Subsequent send-out laboratory results confirmed paternal HPA-1a positive platelets,
maternal HPA-1a negative platelets, and a maternal HPA-1a antibody, supporting the
diagnosis of NAIT. Due to the rise in his platelet count and resolution of clinical
symptoms, the mother and baby were discharged home on day 3 to be followed by hematology
and his pediatrician. Following discharge, the patient had no new symptoms or signs
of thrombocytopenia, and his platelet counts were 218K and 290K at 13 days and at
3 weeks of life, respectively.
Discussion
HPA-associated alloimmunization in first pregnancies is not uncommon.[6]
[7] One study showed 63% of severe FNAIT cases occurred in first-time pregnancies, with
worsening outcomes when clinical features of FNAIT appeared at an earlier gestational
age.[6] The mechanism of alloimmunization is not well understood; however, HPA-1a antigens
are also expressed on placental trophoblast cells, a possible source of alloimmunization.[8]
The CHI in this placenta is mild and similar to prior reports of CHI in the placenta
of FNAIT cases.[3] Interestingly, CHI has also been loosely associated with maternal hypertensive disorders,[9] and preeclampsia has been reported complicating FNAIT, raising the question about
preeclampsia as a symptom of FNAIT in this case, rather than an independent disease.[10]

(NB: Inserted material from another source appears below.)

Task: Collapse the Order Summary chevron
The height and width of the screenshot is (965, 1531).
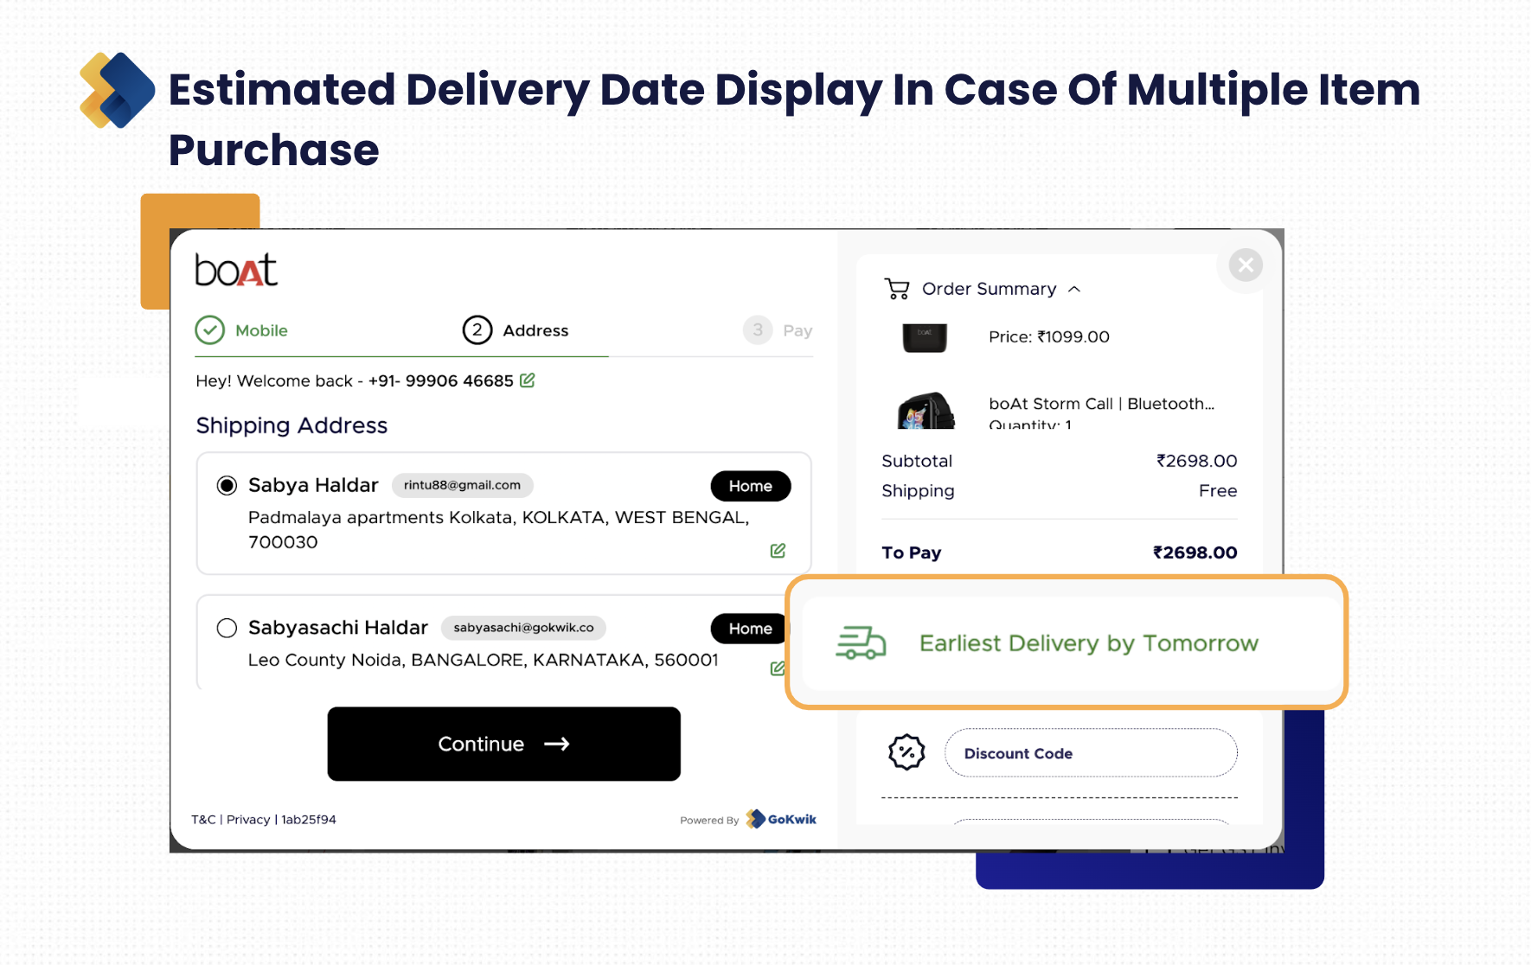Action: 1074,289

The extravillous trophoblast (EVT) plays a critical role in maternal vascular remodeling
and regulation of placental blood flow. EVT dysfunction is thought to be the primary
cause of preeclampsia. Inappropriate EVT function leads to reduced blood flow and
placental hypoxia, leading to a hypoxia-induced inflammatory response and the clinical
features of preeclampsia. HPA-1a antigens are also expressed on EVT cells. It is interesting
to consider that the development of maternal HPA-1a antibodies during this pregnancy
may have led to an alloimmune response against EVT cells, leading to dysregulated
placental blood flow and the development of late-onset preeclampsia.[11]
Conclusion
This case is unique as it highlights a relationship between maternal alloimmunity
and placental dysfunction and provides further support for a potential causal relationship
between failed maternal immune tolerance and the development of preeclampsia.